For this exercise, please reproduce the records below word for word, from the first line through the line with "Help & Support (868, 89)".

[Saved data entries]
------------------------------

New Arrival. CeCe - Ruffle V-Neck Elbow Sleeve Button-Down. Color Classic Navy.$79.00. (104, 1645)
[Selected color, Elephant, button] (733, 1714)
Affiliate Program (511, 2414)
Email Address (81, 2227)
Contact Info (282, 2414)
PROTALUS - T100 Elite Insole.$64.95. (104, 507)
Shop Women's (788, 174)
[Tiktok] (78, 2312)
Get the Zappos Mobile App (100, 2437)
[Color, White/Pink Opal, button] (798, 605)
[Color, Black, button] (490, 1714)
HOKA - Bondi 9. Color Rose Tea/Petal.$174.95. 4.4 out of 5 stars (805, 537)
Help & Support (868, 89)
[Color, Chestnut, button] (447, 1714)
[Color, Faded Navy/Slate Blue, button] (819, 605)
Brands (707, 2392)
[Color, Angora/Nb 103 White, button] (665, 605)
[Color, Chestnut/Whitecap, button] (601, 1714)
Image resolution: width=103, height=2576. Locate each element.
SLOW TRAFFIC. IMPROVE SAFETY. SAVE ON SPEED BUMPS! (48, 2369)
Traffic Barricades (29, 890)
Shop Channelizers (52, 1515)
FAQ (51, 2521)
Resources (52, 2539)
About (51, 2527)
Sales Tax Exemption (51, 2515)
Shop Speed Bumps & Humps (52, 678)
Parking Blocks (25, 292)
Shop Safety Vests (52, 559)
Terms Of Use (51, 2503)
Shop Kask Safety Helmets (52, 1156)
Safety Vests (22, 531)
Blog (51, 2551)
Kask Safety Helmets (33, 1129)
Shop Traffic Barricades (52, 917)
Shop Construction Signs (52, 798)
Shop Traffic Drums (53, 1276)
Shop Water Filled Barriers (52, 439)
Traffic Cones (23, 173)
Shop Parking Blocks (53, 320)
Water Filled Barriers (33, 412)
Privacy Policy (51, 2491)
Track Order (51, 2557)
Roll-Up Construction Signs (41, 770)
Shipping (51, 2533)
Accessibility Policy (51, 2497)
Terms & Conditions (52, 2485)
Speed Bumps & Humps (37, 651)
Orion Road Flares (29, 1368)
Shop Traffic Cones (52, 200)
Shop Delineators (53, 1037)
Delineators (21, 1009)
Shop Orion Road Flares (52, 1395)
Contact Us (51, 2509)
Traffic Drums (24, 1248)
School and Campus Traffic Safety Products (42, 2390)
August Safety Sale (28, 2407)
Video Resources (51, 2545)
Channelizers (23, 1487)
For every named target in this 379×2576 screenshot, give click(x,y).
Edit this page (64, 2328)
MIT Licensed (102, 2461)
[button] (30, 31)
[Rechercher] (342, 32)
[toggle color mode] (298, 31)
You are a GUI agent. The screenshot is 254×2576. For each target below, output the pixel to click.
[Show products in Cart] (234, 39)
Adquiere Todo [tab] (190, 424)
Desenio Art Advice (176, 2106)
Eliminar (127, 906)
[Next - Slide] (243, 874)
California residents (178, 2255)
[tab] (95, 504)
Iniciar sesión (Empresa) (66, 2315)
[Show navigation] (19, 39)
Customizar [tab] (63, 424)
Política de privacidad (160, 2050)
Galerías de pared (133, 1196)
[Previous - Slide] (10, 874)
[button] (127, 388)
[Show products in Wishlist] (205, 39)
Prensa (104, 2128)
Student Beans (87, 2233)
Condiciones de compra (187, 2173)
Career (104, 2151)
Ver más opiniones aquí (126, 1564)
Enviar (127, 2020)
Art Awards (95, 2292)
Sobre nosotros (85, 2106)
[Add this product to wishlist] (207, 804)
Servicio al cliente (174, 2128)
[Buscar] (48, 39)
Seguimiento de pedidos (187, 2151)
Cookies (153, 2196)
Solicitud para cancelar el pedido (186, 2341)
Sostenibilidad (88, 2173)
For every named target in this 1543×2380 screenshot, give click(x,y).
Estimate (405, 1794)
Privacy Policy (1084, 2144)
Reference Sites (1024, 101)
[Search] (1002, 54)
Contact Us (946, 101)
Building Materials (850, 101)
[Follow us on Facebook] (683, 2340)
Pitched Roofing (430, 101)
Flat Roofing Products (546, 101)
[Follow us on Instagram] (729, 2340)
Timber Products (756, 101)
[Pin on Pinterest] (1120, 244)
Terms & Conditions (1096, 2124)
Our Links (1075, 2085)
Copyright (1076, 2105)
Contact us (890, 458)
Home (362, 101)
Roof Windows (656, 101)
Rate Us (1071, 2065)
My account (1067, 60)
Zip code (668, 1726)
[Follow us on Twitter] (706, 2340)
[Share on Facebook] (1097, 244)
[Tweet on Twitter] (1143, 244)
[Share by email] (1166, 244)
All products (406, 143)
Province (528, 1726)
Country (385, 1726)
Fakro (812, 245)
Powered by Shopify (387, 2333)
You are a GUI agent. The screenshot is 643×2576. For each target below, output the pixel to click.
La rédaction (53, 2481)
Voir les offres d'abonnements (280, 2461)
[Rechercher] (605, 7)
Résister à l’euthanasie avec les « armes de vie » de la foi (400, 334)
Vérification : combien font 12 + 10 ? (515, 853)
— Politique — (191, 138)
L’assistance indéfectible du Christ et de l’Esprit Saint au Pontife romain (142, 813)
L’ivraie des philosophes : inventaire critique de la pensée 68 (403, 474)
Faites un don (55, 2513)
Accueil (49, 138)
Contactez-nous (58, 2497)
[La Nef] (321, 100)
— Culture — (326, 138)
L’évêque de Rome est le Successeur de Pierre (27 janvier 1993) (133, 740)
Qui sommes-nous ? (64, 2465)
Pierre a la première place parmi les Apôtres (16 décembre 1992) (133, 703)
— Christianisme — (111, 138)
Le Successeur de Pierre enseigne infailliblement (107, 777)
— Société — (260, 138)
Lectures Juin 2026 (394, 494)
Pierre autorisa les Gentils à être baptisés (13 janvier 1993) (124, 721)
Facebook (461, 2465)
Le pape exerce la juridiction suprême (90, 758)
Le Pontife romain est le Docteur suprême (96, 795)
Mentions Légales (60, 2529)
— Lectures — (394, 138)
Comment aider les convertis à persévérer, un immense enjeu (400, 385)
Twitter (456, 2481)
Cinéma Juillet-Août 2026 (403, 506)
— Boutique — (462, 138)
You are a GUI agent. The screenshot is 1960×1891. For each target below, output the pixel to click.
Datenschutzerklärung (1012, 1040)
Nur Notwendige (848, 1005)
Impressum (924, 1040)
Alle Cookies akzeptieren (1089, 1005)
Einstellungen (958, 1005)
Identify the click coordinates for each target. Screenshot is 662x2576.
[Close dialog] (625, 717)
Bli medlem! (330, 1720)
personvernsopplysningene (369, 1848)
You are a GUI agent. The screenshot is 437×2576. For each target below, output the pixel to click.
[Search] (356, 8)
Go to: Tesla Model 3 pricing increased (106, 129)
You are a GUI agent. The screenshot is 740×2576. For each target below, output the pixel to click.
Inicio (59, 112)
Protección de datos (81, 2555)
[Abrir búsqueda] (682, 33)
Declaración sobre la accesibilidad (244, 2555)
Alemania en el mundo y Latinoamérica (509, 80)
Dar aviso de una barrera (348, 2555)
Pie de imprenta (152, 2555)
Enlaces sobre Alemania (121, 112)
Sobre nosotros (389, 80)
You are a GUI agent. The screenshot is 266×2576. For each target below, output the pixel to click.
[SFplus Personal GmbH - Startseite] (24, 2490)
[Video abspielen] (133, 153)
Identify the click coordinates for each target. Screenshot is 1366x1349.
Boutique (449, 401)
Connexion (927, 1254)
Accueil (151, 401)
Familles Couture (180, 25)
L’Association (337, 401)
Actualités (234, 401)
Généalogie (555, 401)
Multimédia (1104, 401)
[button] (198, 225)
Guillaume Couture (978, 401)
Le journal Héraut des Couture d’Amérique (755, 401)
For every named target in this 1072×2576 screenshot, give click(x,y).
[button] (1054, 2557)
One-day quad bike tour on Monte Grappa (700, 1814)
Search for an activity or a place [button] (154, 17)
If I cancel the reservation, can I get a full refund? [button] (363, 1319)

------------------------------

### [Exercise response]
New Arrival. CeCe - Ruffle V-Neck Elbow Sleeve Button-Down. Color Classic Navy.$79.00. (104, 1645)
[Selected color, Elephant, button] (733, 1714)
Affiliate Program (511, 2414)
Email Address (81, 2227)
Contact Info (282, 2414)
PROTALUS - T100 Elite Insole.$64.95. (104, 507)
Shop Women's (788, 174)
[Tiktok] (78, 2312)
Get the Zappos Mobile App (100, 2437)
[Color, White/Pink Opal, button] (798, 605)
[Color, Black, button] (490, 1714)
HOKA - Bondi 9. Color Rose Tea/Petal.$174.95. 4.4 out of 5 stars (805, 537)
Help & Support (868, 89)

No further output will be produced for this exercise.